After several years Heathcliff suddenly returns, having come across an unknown source of wealth and prestige, and bent on revenge against all who tormented him. He loans money to Catherine's drunken brother, ensuring he remains eternally in debt to Heathcliff. He seduces Edgar's adoring younger sister into marriage and fathers a child with her to secure the Lintons' estate once Edgar dies, but treats her and the boy cruelly. The stress of Heathcliff's presence, his manipulations, and increasing unhappiness in her own marriage steadily push Catherine into madness, and her health declines. On her deathbed, she and Heathcliff passionately declare the depths of their feelings for one another. Catherine believes Heathcliff (and Edgar) responsible for her dying - essentially having broken her heart and spirit, though she cannot bear the thought of dying while Heathcliff lives. He counters that it is she who has broken his heart, and her own as well.

Catherine dies later that night, having slipped into a coma shortly after giving birth to hers and Edgar's daughter (also named Catherine, or Cathy). Heathcliff is angered by the seeming peace with which Catherine died, and declares that she will not rest as long as he lives. He begs her to haunt him, because he cannot live without his "soul." As with Anakin, the death of his love seals his lifelong rage. Heathcliff eventually seizes control of Wuthering Heights and the Lintons' estate and becomes even more bitter and vengeful to its inhabitants, including Cathy. The one person who he seems to share some affinity for is Catherine's nephew Hareton, who strongly resembles her, and who Heathcliff raises up almost like a - however dysfunctional - son.

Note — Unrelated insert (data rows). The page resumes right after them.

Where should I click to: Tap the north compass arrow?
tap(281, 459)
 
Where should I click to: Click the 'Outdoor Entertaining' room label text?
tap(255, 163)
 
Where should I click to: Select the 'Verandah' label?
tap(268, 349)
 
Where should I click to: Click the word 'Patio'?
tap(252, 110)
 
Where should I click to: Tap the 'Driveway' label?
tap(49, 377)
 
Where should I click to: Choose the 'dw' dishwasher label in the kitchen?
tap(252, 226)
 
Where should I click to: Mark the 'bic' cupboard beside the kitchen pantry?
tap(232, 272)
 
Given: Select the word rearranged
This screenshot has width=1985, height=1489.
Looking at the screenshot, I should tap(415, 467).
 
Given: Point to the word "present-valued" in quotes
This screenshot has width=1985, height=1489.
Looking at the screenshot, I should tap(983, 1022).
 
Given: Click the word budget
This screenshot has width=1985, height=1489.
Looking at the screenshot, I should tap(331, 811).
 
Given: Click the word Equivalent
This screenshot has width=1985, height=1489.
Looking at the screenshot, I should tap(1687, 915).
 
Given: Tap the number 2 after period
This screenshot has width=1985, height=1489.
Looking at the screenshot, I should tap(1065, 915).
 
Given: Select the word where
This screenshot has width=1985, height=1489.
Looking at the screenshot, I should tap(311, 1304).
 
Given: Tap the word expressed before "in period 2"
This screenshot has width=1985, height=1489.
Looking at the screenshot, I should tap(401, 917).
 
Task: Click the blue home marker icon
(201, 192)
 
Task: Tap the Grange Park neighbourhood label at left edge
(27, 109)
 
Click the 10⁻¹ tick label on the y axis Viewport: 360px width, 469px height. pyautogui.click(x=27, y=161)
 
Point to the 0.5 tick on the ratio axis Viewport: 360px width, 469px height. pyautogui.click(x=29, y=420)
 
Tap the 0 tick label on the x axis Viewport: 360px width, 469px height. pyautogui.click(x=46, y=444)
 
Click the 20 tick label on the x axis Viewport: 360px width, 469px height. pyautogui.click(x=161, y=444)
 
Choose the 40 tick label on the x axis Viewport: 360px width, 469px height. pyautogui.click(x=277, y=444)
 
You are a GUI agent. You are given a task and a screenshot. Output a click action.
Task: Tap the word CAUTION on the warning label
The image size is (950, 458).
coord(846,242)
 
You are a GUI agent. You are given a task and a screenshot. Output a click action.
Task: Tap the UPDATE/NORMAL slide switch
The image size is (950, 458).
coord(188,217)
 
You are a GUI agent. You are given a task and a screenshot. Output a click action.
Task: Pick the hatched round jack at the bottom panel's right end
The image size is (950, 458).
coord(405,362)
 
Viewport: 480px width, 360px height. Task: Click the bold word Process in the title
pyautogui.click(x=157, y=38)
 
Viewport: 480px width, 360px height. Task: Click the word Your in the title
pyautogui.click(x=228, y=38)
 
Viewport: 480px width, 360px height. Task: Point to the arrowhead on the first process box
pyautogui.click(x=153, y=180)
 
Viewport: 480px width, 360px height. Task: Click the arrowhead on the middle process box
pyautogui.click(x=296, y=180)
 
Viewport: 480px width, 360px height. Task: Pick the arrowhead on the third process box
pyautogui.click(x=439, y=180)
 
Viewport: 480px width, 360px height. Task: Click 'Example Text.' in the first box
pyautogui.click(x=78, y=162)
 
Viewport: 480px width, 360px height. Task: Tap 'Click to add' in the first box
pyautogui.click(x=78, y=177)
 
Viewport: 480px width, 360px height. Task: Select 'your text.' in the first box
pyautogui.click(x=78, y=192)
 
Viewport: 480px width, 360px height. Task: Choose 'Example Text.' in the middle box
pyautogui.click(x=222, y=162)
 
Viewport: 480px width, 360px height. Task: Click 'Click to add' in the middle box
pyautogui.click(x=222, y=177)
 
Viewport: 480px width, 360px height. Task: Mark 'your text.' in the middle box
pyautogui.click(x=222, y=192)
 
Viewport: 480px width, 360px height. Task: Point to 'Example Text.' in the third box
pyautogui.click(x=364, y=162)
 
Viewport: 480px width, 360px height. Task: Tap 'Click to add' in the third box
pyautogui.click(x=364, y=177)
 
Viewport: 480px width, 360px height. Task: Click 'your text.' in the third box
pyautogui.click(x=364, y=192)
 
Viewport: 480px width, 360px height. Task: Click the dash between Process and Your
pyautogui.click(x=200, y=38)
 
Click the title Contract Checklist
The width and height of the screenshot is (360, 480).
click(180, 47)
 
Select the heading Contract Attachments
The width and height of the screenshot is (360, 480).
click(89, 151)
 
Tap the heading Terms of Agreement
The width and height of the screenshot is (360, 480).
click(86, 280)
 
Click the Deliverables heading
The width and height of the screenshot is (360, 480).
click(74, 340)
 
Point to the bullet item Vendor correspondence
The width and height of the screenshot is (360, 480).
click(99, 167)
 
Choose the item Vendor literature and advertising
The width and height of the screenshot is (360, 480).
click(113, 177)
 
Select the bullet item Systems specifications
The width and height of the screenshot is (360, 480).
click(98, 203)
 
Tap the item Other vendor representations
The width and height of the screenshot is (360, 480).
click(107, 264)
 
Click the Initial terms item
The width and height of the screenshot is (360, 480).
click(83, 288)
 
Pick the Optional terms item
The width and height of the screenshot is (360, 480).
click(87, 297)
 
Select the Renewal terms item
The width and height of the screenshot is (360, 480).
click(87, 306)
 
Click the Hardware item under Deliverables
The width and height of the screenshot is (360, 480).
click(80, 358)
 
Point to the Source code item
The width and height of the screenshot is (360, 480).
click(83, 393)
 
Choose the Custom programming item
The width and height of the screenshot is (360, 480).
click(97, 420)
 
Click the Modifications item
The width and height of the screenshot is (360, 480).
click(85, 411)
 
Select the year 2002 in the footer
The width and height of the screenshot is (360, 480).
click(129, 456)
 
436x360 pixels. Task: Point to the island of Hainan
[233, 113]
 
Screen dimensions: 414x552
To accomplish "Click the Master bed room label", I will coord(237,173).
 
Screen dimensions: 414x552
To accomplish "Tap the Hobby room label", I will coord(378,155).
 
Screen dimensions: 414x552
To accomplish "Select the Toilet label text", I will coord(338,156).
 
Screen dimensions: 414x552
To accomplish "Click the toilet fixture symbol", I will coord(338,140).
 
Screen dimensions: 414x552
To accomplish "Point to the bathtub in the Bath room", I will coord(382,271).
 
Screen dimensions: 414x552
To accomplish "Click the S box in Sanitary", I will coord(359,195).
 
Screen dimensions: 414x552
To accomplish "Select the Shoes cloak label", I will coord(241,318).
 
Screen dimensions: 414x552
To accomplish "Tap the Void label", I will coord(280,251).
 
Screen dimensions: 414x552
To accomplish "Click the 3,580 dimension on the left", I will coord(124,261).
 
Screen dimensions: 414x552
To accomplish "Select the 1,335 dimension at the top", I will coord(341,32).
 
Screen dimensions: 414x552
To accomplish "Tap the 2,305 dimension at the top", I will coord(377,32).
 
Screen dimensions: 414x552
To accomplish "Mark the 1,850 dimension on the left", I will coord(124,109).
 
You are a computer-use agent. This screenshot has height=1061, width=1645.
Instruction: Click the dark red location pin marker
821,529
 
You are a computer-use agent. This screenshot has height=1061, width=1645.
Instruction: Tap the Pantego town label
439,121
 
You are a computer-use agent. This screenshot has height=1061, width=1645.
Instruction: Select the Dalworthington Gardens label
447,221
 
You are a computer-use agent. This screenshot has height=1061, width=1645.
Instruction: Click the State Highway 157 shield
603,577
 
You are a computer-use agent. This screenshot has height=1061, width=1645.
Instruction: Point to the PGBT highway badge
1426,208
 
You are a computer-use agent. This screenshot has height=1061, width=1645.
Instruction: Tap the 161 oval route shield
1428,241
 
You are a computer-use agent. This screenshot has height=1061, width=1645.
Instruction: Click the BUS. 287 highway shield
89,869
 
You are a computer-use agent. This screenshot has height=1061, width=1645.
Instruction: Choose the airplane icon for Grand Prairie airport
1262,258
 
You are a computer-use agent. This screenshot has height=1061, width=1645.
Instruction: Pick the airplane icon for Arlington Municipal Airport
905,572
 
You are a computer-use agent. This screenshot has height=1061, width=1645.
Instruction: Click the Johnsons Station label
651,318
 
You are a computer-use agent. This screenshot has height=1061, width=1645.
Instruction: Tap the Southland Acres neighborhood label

Over time the younger Cathy begins to soften toward the ruffian Hareton, much like her mother did in childhood toward Heathcliff, and the two fall in love. Hareton defies Heathcliff in his attempts to torment Cathy, and at this display Heathcliff seems to suffer an emotional breakdown of sorts, after which he begins to see the elder Catherine's ghost. Giving up on his lifelong vendetta against the Lintons and Earnshaws, he suddenly dies soon after, a smile on his face: he has rejoined Catherine at last. He is buried next to her, and though - unlike Anakin - it remains unclear whether Heathcliff found redemption in the end, it is said that his and Catherine's ghosts are seen wandering together through the moors. Hareton and Cathy, like Anakin and Padmé's children, look forward to a more promising future than their forebears did.